Cisco Patches Critical ISE Vulnerability With Public PoC
Cisco this week announced fixes for a dozen vulnerabilities in its products, including a critical-severity flaw impacting the cloud deployments of Identity Services Engine (ISE) for which proof-of-concept (PoC) code exists.
The critical issue, tracked as CVE-2025-20286 (CVSS score of 9.9), exists because credentials are improperly generated when deploying ISE on Amazon Web Services (AWS), Microsoft Azure, and Oracle Cloud Infrastructure (OCI).
Because the improperly generated credentials are shared across multiple ISE deployments running the same release, an attacker could use them to access ISE instances in different cloud environments.
“A successful exploit could allow the attacker to access sensitive data, execute limited administrative operations, modify system configurations, or disrupt services within the impacted systems,” Cisco says.
The issue only impacts ISE instances in which the Primary Administration node is deployed in the cloud, the tech giant says.
Cisco warns in its advisory that there are no workarounds for this vulnerability and that PoC exploit code targeting the security defect exists.
The company has released hot fixes that apply to ISE releases 3.1 to 3.4, noting that ISE versions 3.0 and earlier are not affected.
Of the remaining vulnerabilities, two are high-severity flaws related to the SSH connectivity of Integrated Management Controller (IMC) and Nexus Dashboard Fabric Controller (NDFC).
The first, tracked as CVE-2025-20261 (CVSS score of 8.8), impacts the UCS B, C, S, and X series servers that accept incoming SSH connections to the IMC. Appliances based on pre-configured versions of UCS C-series servers are also affected
Insufficient restrictions on access to internal services allow a logged-in attacker to access those services with elevated privileges and make unauthorized modifications.
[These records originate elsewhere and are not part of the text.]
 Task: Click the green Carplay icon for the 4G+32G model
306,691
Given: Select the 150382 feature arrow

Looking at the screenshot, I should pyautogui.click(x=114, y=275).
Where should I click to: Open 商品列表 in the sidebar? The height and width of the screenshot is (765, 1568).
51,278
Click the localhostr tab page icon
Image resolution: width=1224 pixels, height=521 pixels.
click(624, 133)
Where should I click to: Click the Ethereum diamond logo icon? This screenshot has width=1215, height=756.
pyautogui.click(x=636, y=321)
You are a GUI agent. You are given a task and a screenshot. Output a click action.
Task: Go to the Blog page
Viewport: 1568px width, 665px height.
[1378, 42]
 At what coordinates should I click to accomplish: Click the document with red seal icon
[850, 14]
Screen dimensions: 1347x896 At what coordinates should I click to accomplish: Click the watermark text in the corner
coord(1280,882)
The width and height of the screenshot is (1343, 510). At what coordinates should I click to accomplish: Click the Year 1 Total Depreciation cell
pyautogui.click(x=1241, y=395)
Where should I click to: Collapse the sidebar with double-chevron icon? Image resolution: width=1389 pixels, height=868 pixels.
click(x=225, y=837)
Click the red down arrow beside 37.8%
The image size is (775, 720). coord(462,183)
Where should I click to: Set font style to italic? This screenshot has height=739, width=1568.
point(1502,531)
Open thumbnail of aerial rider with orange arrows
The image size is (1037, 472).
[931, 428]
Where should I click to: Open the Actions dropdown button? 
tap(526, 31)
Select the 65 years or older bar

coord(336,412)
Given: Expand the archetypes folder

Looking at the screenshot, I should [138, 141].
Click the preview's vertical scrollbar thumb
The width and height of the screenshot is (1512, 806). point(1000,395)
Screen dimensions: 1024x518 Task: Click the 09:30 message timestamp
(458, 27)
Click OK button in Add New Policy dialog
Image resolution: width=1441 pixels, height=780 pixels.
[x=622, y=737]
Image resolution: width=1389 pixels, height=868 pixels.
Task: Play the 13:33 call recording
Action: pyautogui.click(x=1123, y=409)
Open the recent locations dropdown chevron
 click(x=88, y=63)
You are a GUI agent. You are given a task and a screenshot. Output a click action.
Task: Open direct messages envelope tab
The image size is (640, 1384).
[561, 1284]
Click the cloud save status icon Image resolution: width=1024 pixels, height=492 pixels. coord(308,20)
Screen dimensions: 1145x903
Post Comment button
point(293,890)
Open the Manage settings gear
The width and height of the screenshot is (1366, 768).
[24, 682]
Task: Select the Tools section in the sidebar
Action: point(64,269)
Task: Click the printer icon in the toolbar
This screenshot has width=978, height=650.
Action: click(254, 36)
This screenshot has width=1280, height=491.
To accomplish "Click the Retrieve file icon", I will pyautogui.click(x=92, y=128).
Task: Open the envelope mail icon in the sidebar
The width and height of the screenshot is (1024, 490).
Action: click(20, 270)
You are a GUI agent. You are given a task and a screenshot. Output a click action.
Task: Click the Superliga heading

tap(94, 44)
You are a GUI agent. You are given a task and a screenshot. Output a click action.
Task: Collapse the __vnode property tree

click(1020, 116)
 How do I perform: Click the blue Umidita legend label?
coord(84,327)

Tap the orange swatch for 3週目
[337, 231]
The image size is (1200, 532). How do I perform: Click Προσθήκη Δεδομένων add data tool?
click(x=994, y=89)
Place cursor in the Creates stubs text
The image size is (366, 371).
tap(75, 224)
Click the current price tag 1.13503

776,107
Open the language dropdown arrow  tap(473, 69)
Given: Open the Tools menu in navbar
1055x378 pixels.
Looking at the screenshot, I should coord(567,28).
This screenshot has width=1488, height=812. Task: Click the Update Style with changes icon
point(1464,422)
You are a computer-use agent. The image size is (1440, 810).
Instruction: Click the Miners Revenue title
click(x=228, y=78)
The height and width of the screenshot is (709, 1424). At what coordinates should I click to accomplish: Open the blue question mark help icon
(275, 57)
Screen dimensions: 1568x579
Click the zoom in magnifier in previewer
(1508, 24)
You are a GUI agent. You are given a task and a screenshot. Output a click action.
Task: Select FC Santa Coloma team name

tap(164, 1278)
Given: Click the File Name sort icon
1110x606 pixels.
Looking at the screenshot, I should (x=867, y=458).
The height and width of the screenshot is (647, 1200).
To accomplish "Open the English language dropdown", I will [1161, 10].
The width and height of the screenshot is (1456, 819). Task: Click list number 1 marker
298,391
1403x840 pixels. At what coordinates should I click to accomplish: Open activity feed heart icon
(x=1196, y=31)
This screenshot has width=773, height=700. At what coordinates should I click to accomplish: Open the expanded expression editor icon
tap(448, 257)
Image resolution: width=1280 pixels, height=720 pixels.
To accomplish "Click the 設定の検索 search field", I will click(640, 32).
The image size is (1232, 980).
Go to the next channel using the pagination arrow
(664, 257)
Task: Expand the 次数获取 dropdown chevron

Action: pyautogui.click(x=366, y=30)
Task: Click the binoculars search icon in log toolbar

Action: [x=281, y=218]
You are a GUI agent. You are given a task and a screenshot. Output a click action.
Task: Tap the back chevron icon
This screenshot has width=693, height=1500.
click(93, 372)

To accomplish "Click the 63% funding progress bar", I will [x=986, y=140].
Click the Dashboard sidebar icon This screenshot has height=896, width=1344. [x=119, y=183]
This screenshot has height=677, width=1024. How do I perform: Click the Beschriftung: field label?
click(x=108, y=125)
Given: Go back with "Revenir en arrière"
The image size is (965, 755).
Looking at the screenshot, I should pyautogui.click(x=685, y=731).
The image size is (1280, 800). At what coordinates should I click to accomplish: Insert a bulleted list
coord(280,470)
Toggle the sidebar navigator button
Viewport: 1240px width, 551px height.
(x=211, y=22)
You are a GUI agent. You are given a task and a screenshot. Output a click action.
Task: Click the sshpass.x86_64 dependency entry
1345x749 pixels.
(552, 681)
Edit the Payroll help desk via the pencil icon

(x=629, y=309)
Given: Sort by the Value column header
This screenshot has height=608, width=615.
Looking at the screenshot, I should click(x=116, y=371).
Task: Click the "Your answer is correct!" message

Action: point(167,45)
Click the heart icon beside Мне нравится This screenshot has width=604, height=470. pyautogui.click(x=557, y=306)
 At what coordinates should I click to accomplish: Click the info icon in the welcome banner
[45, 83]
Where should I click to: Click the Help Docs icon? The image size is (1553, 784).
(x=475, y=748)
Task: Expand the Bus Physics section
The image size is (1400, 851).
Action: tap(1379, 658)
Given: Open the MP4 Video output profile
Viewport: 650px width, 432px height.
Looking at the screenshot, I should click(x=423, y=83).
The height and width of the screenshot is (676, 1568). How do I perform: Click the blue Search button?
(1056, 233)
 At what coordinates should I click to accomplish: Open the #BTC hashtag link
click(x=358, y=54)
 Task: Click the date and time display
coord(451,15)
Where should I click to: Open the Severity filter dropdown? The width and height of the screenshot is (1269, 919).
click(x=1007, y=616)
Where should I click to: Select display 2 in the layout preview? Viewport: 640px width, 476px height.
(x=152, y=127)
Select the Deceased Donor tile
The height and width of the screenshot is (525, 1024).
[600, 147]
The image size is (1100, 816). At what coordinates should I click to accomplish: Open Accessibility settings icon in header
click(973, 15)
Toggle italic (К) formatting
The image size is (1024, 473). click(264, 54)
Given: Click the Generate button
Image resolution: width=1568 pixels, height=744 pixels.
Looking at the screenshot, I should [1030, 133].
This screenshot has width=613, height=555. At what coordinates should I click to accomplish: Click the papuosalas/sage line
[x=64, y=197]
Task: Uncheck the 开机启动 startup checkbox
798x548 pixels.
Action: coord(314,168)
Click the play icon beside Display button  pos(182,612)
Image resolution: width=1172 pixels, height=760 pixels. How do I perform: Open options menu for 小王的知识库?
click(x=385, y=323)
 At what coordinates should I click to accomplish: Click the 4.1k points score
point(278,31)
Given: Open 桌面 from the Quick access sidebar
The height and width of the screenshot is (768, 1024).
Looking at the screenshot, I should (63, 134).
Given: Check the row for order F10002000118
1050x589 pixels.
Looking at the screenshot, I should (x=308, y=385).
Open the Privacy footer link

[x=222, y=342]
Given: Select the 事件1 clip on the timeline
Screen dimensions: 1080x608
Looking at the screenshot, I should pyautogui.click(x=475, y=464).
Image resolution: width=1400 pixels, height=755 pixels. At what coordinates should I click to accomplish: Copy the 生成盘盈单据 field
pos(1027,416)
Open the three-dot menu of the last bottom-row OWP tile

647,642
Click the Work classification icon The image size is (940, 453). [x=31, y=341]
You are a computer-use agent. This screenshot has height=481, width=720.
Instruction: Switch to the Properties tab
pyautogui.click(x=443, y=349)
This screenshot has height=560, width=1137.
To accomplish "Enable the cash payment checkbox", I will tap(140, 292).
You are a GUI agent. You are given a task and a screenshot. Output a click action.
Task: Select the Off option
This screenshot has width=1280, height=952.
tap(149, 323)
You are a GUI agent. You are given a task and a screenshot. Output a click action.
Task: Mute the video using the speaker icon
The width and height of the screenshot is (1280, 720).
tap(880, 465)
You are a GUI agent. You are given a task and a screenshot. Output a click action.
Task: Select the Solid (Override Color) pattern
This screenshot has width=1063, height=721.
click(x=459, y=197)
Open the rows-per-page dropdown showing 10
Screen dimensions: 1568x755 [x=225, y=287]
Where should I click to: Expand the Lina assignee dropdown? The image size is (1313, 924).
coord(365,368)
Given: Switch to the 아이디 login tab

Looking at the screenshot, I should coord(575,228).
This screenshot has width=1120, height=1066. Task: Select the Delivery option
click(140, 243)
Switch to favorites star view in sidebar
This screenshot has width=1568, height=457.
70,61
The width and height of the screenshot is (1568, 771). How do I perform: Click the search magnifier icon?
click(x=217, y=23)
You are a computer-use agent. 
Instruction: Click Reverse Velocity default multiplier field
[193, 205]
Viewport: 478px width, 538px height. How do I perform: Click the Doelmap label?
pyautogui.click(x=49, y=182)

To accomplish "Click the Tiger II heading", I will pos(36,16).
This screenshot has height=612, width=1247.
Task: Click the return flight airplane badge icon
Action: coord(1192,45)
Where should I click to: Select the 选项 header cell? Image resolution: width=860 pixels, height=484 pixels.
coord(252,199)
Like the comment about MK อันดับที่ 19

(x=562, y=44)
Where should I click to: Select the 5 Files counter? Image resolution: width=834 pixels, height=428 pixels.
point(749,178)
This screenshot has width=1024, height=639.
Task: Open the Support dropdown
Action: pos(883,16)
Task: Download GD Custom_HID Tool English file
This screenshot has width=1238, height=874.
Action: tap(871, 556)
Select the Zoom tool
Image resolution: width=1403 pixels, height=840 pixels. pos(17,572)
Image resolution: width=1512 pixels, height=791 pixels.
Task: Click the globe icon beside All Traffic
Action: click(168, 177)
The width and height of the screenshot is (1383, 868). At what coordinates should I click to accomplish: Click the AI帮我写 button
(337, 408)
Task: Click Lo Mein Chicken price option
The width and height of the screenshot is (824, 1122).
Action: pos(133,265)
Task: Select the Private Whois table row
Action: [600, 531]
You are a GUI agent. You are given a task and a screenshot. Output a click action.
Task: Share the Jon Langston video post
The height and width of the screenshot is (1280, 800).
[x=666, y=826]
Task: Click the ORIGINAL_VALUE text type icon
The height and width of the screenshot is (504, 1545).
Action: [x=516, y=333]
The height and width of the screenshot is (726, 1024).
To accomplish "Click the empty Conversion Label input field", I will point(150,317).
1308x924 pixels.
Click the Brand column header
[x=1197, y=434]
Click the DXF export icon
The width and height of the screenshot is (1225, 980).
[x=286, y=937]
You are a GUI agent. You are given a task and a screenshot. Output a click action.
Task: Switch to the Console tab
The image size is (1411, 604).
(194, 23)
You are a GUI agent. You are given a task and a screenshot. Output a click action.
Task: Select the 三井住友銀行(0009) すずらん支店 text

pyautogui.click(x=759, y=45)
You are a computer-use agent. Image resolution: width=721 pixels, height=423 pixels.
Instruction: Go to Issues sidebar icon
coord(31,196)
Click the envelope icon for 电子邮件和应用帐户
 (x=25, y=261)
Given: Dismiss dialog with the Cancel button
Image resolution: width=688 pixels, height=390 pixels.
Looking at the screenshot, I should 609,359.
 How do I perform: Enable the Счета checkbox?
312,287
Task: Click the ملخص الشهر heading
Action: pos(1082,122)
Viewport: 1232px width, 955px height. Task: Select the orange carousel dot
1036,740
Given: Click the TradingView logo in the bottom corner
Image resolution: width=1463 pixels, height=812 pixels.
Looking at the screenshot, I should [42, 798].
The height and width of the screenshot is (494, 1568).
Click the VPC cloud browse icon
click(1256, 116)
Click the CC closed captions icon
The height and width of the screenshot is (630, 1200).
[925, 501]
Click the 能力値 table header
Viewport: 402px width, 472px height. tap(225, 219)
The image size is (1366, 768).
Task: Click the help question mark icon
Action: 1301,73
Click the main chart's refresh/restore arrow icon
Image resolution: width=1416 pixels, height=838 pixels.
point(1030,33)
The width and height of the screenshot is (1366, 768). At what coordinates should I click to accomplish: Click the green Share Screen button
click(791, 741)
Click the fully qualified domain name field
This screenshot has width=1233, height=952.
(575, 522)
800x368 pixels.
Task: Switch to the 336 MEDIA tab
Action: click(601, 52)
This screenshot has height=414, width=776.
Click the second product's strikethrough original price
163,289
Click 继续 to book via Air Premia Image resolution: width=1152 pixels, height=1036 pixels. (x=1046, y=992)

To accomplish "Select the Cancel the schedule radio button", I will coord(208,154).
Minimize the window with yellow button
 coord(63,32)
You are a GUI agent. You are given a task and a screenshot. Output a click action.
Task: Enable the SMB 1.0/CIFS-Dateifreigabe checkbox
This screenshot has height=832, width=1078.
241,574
The attacker could create new administrative accounts on the affected devices, Cisco says.
The second high-severity issue, tracked as CVE-2025-20163 (CVSS score of 8.7), is described as an insufficient SSH host key validation in the SSH implementation of NDFC that allows an attacker to intercept SSH traffic by performing a machine-in-the-middle attack, and capture user credentials.
All devices running NDFC – previously known as Data Center Network Manager (DCNM) – are affected by the security defect, regardless of their configuration, the tech giant warns.
Cisco also released fixes for nine medium-severity flaws in Unified Communications products, Unified Contact Center Express (Unified CCX), ThousandEyes Endpoint Agent for Windows, Identity Services Engine (ISE), ISE Passive Identity Connector (ISE-PIC), Unified Intelligent Contact Management Enterprise, and Customer Collaboration Platform (CCP).
Successful exploitation of these vulnerabilities could allow attackers to execute arbitrary commands as root, perform an XSS attack, execute arbitrary code, delete arbitrary files, upload files, or persuade users to disclose sensitive data.
The company warned that proof-of-concept (PoC) code was publicly available for two of the medium-severity issues (CVE-2025-20130, impacting ISE and ISE-PIC; and CVE-2025-20129, affecting CCP, formerly SocialMiner), but said it was not aware of any of the security defects being exploited in attacks.
Users are advised to update their Cisco appliances as soon as possible. Additional information on these vulnerabilities can be found on Cisco’s security advisories page.